* _Dataset content_:
%%

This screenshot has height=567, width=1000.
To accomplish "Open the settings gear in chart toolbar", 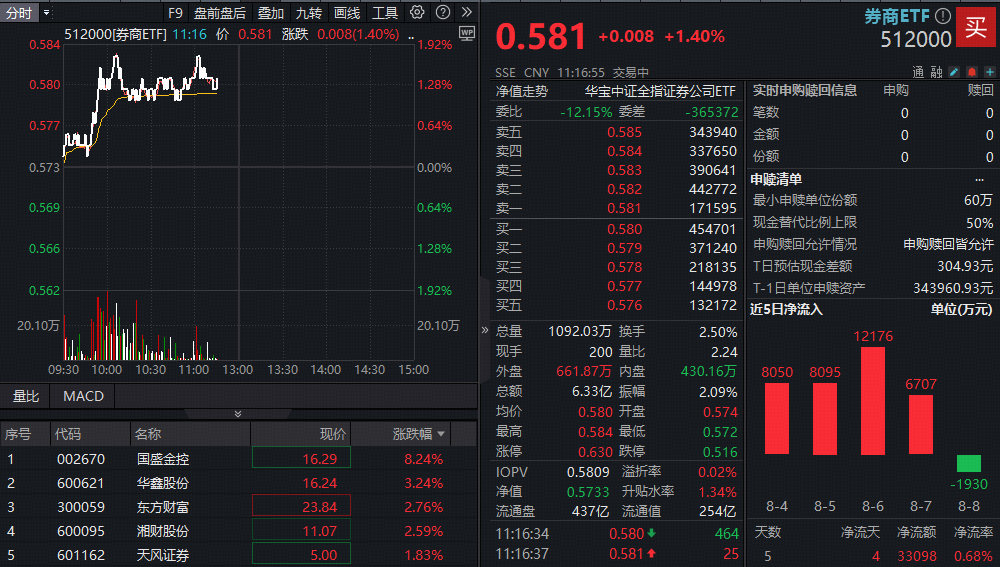I will click(x=417, y=12).
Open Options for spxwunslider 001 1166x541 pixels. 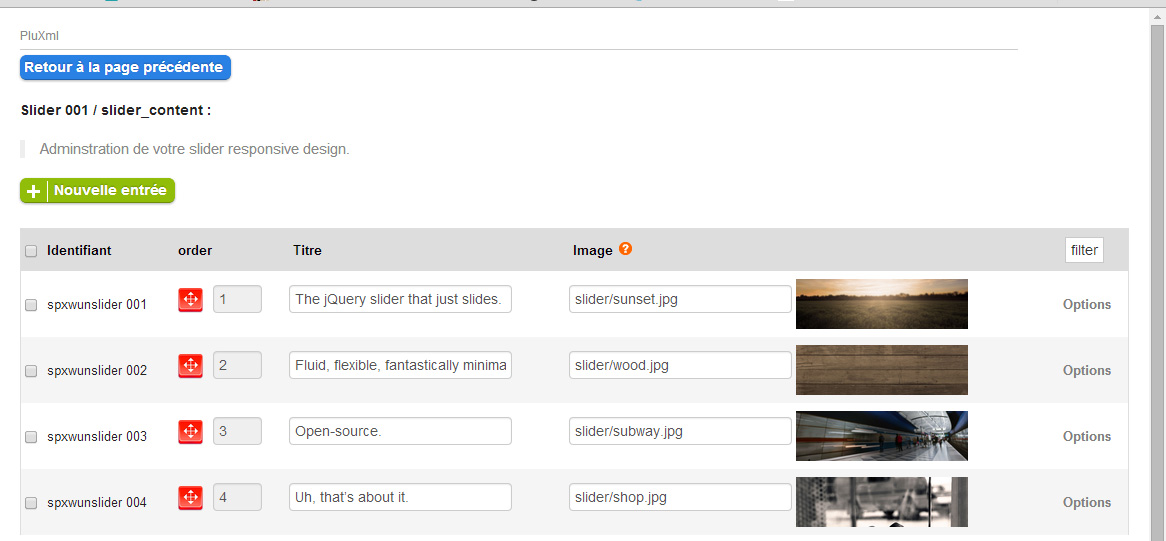(x=1086, y=304)
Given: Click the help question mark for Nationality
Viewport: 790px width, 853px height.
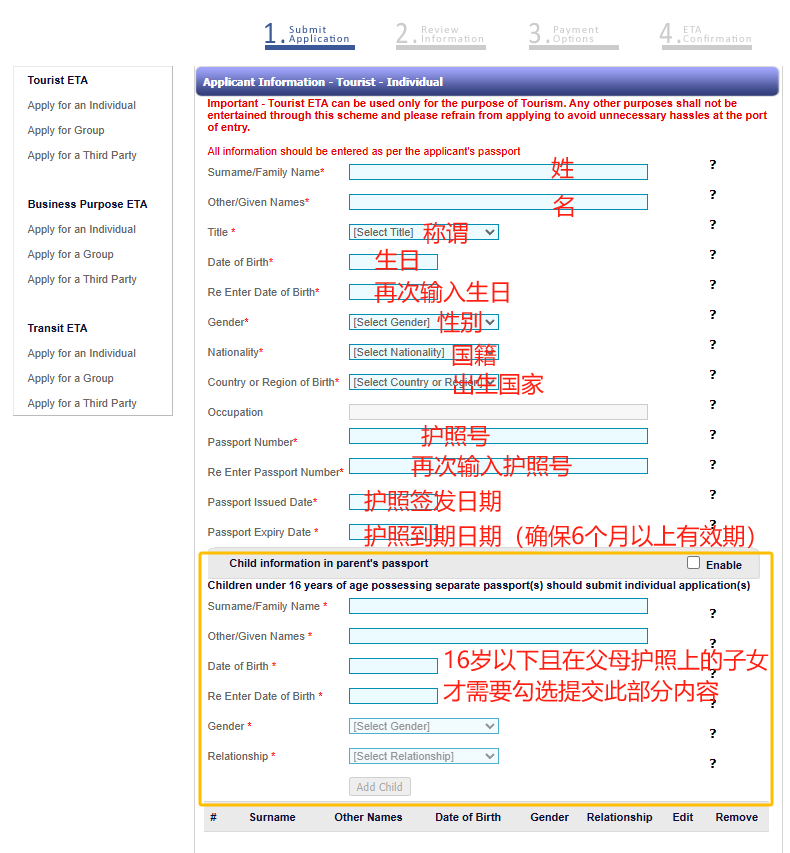Looking at the screenshot, I should tap(713, 345).
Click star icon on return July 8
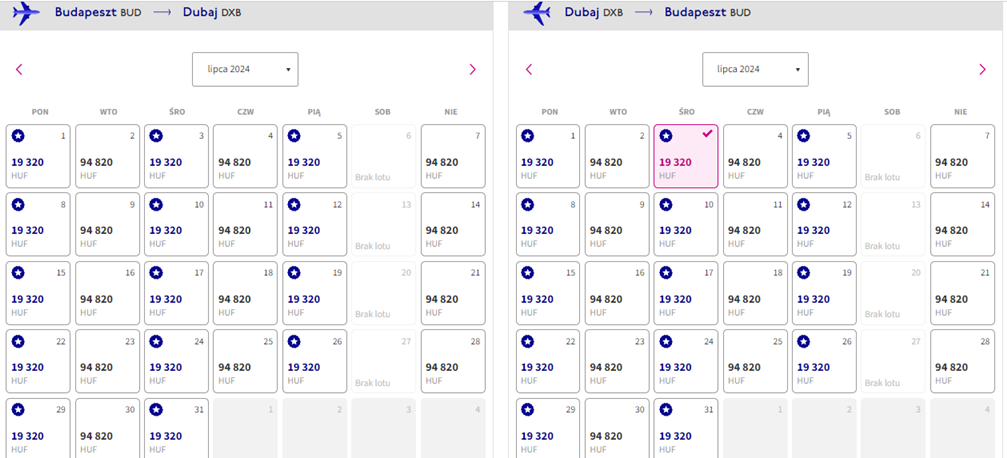Viewport: 1007px width, 458px height. pos(528,205)
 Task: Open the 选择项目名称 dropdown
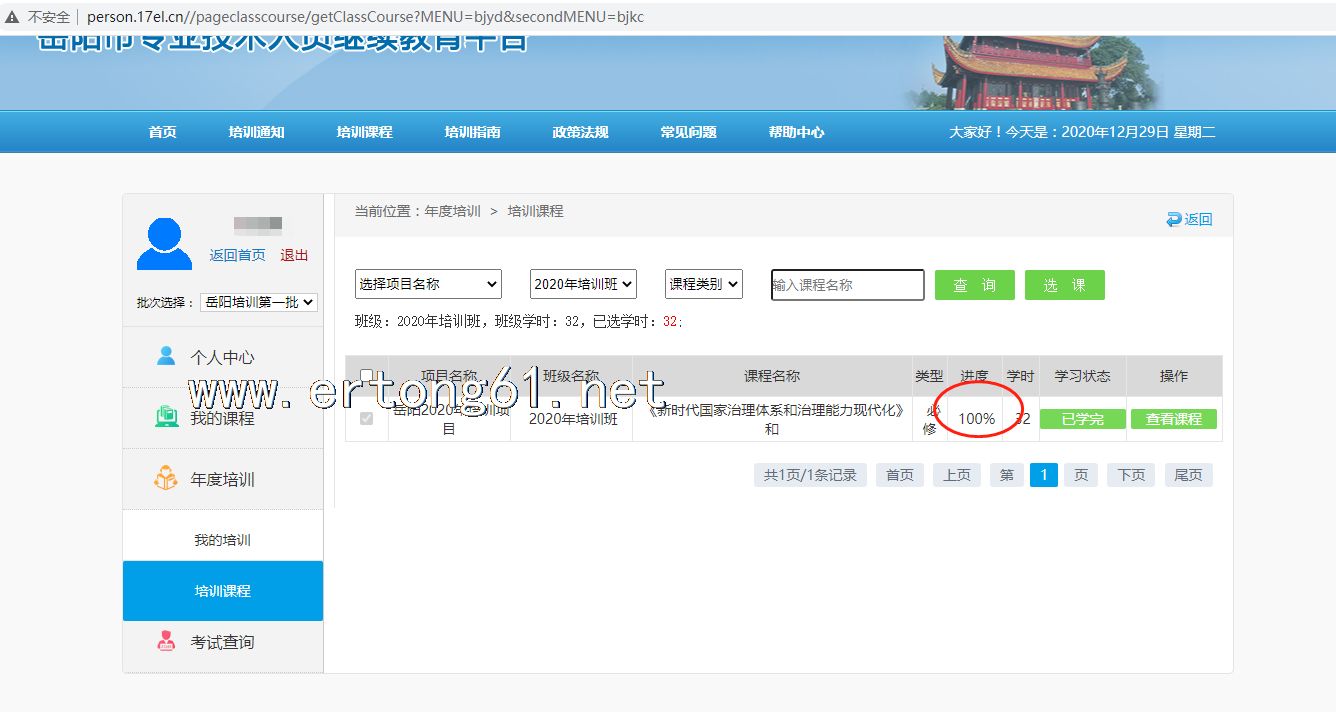[428, 284]
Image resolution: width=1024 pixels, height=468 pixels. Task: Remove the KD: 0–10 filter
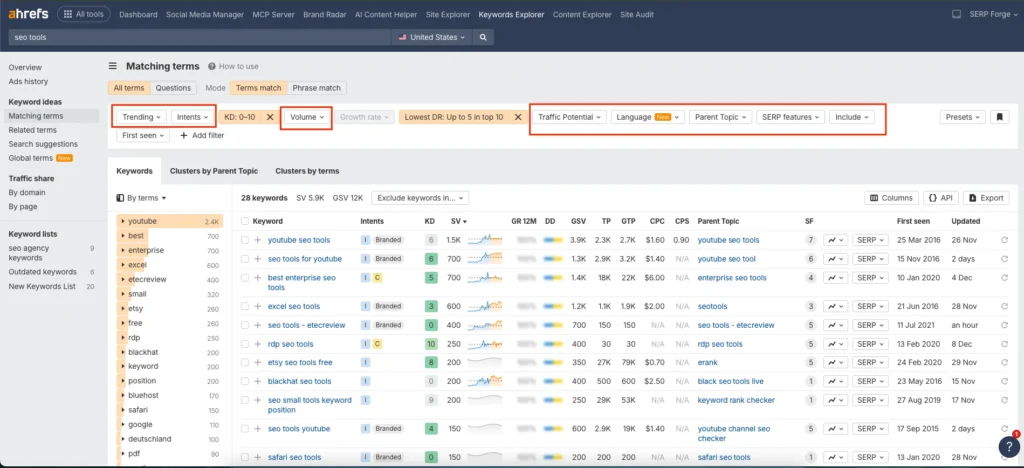(270, 117)
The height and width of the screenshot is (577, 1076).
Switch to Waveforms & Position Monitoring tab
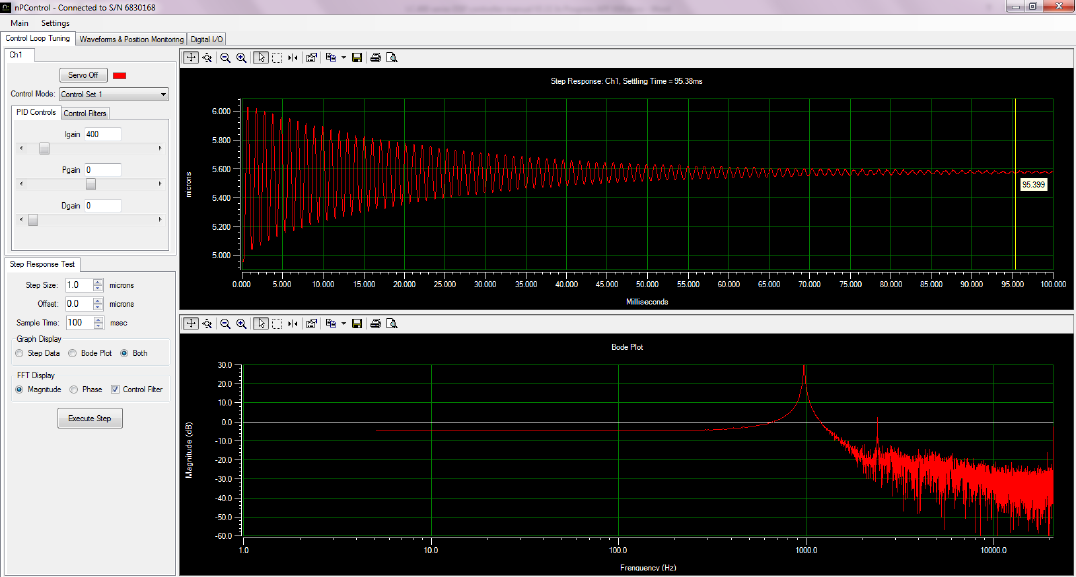[131, 39]
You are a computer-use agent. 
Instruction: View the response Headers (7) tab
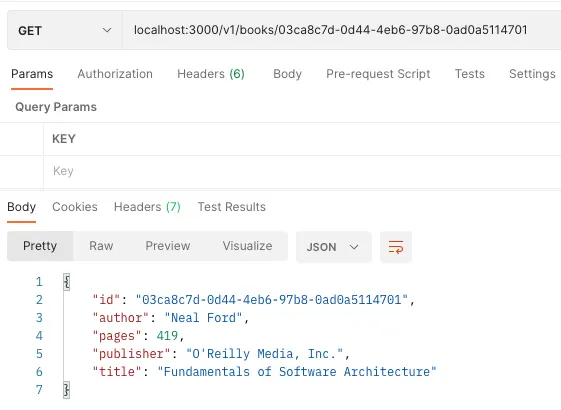click(x=147, y=207)
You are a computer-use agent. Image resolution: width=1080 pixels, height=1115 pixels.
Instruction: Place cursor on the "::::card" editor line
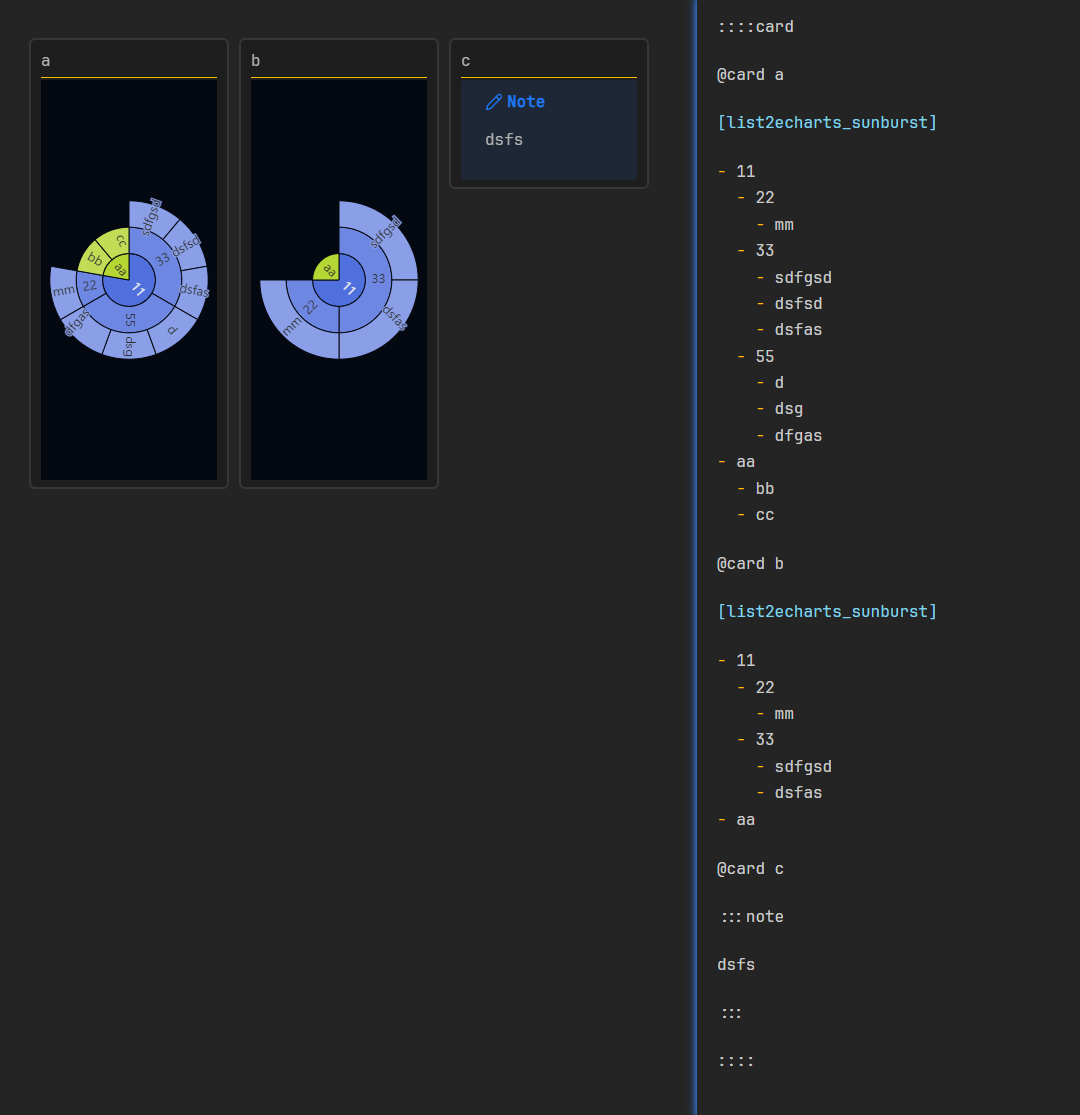(x=755, y=27)
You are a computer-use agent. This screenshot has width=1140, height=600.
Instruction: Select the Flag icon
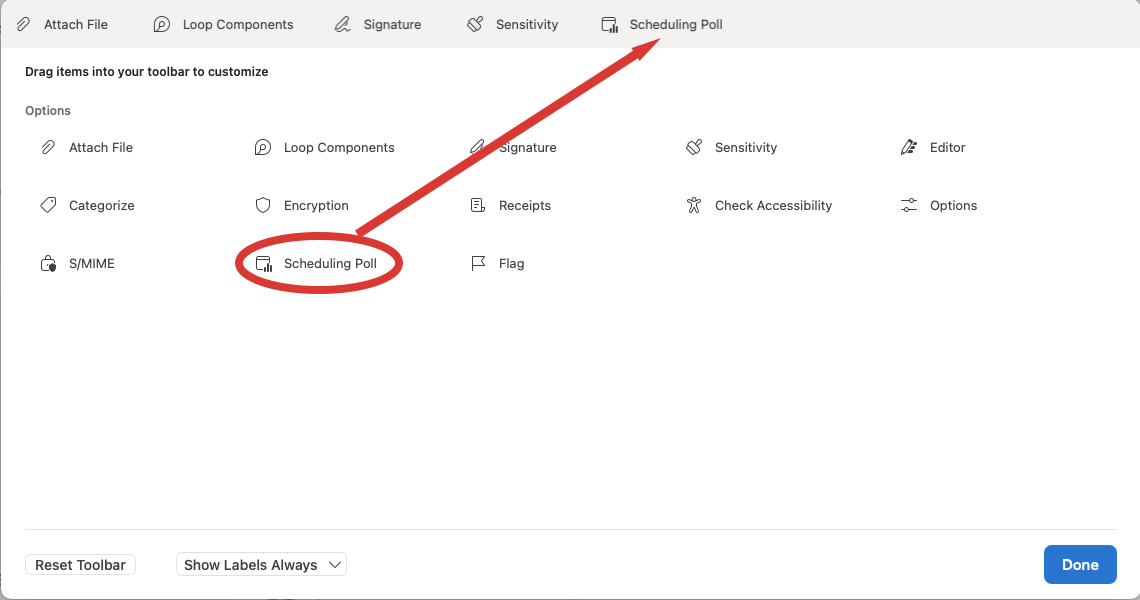point(478,264)

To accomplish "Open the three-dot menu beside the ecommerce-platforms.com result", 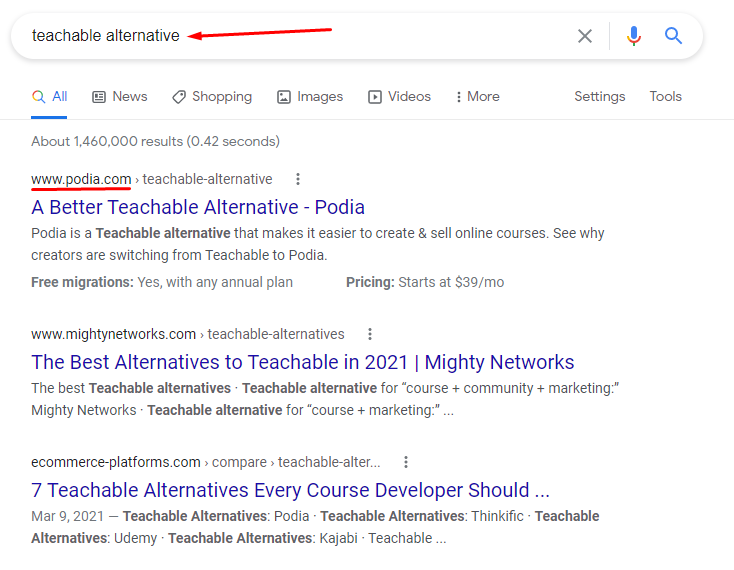I will tap(406, 462).
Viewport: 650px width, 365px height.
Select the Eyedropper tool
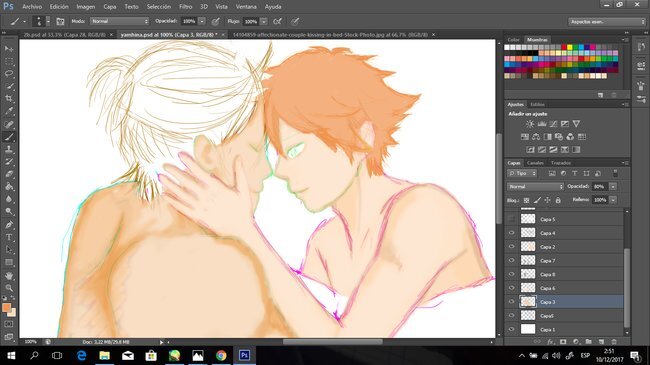[x=9, y=111]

%%

* _What the task asks_: Search the entries for the word "agent" and gather every line where it appears.

* _Result_:
You are a computer-use agent. 
You are a computer-use agent. Image resolution: width=1080 pixels, height=1115 pixels.
You are a computer-use agent. This screenshot has width=1140, height=600.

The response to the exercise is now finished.